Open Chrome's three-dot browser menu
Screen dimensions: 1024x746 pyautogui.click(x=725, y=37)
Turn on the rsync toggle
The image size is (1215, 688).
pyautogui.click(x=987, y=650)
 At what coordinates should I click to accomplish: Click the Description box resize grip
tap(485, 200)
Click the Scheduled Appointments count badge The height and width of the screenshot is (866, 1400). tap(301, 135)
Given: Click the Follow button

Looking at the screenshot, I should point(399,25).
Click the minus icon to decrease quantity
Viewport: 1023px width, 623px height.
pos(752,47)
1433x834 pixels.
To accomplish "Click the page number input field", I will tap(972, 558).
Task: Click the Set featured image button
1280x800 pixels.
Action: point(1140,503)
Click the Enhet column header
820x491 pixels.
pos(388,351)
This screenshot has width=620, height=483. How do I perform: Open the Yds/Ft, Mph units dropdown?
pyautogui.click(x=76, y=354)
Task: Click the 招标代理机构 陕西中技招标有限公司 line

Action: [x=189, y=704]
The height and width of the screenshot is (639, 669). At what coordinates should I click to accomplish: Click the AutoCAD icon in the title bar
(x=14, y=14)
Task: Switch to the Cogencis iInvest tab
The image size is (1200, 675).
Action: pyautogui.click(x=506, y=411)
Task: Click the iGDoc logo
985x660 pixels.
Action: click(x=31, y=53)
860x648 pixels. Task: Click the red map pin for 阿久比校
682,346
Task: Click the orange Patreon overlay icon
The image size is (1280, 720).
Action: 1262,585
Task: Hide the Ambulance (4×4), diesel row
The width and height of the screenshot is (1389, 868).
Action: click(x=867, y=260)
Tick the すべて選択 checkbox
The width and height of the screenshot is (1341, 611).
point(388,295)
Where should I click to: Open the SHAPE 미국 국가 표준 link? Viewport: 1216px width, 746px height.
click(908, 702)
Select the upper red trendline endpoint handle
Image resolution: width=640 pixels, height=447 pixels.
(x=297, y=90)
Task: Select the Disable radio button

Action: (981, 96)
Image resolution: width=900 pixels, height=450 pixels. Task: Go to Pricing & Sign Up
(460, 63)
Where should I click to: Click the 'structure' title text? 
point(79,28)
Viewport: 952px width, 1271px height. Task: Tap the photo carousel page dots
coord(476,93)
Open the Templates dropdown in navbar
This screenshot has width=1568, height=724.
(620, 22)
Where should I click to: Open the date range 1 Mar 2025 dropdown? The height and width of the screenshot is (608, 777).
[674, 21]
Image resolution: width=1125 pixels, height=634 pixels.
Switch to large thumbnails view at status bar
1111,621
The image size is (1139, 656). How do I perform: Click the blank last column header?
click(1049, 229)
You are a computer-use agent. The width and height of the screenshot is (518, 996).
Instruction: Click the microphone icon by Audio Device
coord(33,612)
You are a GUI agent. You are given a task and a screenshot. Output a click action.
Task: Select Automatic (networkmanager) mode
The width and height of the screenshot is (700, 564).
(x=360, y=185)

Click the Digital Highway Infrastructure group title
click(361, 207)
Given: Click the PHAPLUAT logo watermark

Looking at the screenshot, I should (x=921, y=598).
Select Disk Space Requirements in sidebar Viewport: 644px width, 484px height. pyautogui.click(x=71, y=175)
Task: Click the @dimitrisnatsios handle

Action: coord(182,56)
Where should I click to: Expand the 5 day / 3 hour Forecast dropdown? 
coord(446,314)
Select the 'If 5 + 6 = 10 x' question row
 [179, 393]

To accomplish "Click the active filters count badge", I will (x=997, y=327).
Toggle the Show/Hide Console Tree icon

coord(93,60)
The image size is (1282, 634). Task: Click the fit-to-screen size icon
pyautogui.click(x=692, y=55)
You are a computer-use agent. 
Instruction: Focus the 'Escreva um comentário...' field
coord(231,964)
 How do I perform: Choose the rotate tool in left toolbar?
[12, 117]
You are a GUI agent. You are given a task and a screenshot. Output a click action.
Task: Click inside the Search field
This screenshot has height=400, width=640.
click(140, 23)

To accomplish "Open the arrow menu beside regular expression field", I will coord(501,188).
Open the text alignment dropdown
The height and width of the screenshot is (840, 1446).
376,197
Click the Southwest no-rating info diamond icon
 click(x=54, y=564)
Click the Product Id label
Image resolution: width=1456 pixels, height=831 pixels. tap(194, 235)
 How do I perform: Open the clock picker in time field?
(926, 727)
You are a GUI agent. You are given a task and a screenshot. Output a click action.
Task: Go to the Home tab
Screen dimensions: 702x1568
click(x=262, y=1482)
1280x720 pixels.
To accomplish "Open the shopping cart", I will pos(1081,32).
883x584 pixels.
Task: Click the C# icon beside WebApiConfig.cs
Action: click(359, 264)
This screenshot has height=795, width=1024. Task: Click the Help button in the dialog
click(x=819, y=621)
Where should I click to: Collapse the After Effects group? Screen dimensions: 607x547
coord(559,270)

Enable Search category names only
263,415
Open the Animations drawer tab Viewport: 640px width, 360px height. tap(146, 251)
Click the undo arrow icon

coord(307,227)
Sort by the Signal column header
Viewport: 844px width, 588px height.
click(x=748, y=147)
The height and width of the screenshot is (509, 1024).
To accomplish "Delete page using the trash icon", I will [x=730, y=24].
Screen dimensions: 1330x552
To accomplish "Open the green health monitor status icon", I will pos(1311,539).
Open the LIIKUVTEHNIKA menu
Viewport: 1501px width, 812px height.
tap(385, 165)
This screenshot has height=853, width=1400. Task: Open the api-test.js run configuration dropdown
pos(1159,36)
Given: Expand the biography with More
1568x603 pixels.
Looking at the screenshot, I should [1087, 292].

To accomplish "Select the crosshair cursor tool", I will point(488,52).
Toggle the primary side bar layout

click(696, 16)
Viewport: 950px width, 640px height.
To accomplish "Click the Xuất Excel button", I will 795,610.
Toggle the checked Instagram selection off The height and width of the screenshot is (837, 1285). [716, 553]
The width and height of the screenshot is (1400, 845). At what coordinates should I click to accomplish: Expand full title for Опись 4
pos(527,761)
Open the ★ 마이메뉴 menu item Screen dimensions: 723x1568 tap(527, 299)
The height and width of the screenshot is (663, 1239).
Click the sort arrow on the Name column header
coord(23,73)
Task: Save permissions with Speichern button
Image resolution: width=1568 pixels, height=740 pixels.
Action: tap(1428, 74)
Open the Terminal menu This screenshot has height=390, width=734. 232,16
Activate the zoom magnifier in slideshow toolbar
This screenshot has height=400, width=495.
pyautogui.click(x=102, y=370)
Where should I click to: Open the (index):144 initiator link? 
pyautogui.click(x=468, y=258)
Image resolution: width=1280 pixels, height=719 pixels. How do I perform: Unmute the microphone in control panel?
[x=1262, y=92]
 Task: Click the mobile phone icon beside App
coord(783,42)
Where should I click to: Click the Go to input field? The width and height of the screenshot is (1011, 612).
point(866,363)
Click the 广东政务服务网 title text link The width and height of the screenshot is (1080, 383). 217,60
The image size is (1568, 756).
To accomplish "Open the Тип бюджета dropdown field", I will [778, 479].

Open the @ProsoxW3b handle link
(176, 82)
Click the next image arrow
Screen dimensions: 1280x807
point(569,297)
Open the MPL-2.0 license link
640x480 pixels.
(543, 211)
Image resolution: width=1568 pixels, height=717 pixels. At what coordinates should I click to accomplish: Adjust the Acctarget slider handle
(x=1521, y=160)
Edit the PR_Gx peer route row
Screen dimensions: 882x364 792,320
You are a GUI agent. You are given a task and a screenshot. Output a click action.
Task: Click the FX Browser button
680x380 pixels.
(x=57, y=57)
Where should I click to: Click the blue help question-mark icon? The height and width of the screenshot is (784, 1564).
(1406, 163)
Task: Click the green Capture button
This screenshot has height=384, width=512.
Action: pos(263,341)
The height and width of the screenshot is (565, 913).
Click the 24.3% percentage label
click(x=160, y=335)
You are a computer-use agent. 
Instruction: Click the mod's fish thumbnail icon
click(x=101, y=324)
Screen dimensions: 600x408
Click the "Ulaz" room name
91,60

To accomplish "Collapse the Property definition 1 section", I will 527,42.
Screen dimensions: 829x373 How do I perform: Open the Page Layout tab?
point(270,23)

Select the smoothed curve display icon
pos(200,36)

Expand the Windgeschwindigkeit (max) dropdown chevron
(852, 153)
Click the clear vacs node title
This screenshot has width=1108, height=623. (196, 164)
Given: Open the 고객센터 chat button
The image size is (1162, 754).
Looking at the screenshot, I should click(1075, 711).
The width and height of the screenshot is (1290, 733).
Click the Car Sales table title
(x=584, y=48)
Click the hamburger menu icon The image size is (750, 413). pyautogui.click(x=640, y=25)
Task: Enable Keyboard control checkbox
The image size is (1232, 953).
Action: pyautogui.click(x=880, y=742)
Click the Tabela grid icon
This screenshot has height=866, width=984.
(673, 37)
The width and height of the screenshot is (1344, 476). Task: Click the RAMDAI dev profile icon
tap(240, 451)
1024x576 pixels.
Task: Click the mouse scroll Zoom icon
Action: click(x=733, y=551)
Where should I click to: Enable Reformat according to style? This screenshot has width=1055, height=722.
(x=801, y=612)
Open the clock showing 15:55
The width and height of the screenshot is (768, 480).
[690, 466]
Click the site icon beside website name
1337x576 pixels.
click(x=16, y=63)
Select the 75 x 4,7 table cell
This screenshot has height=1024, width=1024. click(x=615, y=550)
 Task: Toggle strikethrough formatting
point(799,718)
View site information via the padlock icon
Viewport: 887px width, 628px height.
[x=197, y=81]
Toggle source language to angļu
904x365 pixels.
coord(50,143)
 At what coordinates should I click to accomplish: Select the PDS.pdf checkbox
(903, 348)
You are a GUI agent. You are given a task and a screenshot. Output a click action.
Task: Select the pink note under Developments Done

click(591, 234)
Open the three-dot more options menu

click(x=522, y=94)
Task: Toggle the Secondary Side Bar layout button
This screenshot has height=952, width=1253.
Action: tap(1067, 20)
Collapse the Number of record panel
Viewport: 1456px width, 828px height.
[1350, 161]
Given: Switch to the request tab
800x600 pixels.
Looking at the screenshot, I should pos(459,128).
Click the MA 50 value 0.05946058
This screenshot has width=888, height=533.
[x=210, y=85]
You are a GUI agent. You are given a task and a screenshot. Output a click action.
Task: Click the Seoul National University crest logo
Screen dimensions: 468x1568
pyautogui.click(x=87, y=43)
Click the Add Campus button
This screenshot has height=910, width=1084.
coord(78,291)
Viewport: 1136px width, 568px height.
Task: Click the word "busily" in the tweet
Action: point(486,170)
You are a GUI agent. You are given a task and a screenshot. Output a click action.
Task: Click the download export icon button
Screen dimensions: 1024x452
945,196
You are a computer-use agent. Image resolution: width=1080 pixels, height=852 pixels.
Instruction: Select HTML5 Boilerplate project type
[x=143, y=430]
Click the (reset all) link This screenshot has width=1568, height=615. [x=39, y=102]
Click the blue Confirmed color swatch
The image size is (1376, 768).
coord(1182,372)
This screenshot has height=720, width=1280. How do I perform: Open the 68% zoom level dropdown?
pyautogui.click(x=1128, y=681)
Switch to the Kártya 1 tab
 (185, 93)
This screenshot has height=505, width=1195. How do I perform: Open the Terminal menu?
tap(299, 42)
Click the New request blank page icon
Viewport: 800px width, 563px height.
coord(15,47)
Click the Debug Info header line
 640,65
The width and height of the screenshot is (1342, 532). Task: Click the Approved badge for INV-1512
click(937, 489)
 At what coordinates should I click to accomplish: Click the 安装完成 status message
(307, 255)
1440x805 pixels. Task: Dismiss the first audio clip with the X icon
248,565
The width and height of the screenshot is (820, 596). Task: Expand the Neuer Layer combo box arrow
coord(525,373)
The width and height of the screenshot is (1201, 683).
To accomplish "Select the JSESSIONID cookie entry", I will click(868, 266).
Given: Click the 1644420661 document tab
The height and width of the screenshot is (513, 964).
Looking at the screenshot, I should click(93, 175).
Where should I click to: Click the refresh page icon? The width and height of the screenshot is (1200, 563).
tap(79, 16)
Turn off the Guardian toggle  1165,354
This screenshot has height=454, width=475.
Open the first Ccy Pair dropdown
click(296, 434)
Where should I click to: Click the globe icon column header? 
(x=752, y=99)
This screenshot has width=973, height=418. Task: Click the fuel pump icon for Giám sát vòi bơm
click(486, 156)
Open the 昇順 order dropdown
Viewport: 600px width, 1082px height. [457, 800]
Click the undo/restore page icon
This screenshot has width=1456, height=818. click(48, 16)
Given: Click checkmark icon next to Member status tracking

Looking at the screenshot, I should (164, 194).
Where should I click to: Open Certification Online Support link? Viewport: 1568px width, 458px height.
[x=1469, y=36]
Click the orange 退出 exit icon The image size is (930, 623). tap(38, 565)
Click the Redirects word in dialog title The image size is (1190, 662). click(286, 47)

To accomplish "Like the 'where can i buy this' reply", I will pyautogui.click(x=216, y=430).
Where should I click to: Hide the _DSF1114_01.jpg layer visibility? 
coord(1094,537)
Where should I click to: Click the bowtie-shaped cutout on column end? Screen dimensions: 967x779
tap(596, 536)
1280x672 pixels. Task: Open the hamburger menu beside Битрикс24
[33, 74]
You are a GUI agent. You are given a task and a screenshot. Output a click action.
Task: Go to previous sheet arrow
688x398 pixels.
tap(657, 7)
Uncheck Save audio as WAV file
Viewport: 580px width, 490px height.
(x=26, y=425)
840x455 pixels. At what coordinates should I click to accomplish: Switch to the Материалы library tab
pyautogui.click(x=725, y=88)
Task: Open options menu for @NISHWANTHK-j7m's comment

++++

▸ REQUIREMENT: Which lines in the data above hold the string "orange"? Show each one.

▸ TASK ANSWER:
Task: Click the orange Patreon overlay icon
Click the orange 退出 exit icon The image size is (930, 623). tap(38, 565)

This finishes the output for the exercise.